YOUR GOAL - With pictures excluded, give again exactly the lines running from the one holding "Instruction: Edit the" through the end of the listing below.

___ RECORDS PROVIDED

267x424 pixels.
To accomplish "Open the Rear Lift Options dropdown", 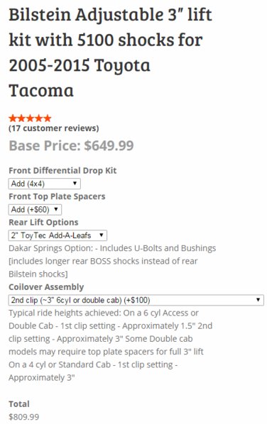I will click(58, 235).
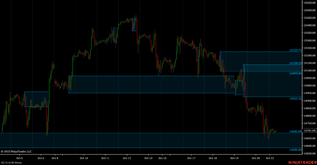Click the © 2023 NinjaTrader, LLC copyright text

[16, 151]
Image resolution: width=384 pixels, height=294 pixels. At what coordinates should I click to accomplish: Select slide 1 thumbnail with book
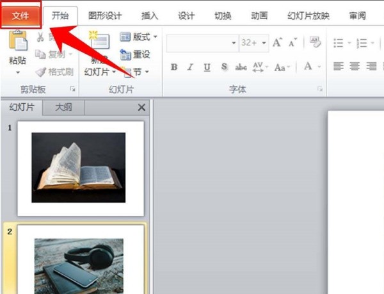[79, 168]
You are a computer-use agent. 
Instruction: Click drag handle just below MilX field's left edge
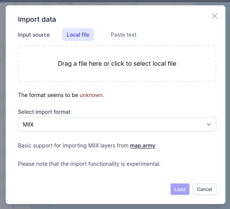tap(4, 131)
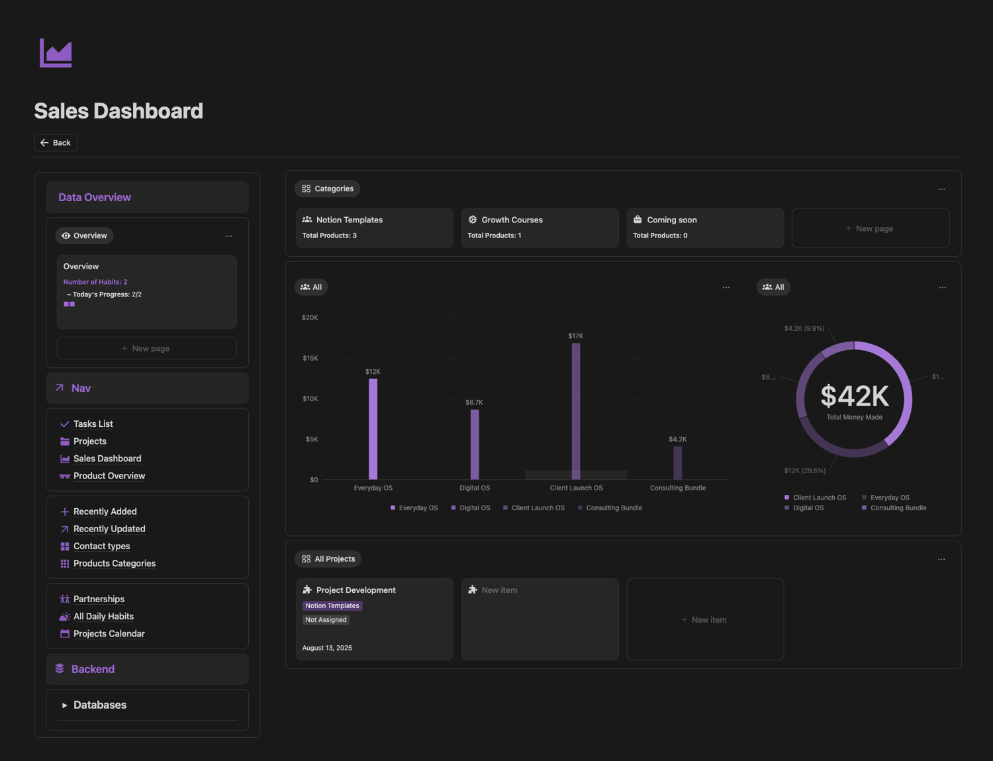
Task: Select the All Projects view tab
Action: (328, 559)
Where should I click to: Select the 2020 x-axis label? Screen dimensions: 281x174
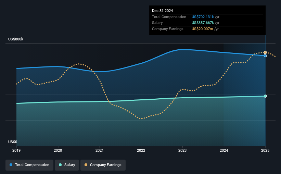pyautogui.click(x=58, y=150)
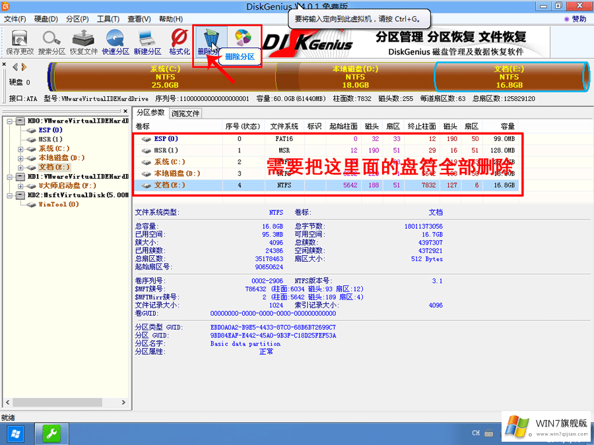Screen dimensions: 594x445
Task: Click the 格式化 (Format) toolbar icon
Action: pos(179,38)
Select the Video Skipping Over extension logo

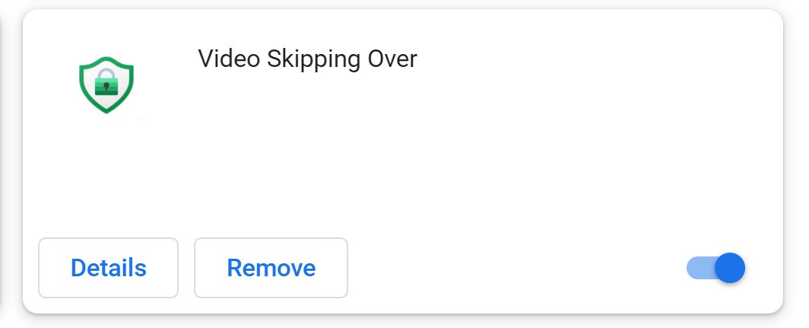[106, 85]
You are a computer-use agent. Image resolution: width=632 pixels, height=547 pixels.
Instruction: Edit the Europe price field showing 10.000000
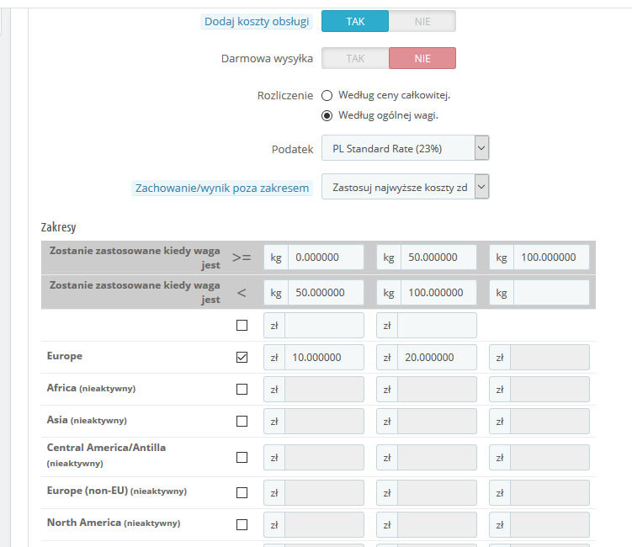[x=324, y=357]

______

ANSWER SPACE -
Instruction: Edit the Europe price field showing 10.000000
[x=324, y=357]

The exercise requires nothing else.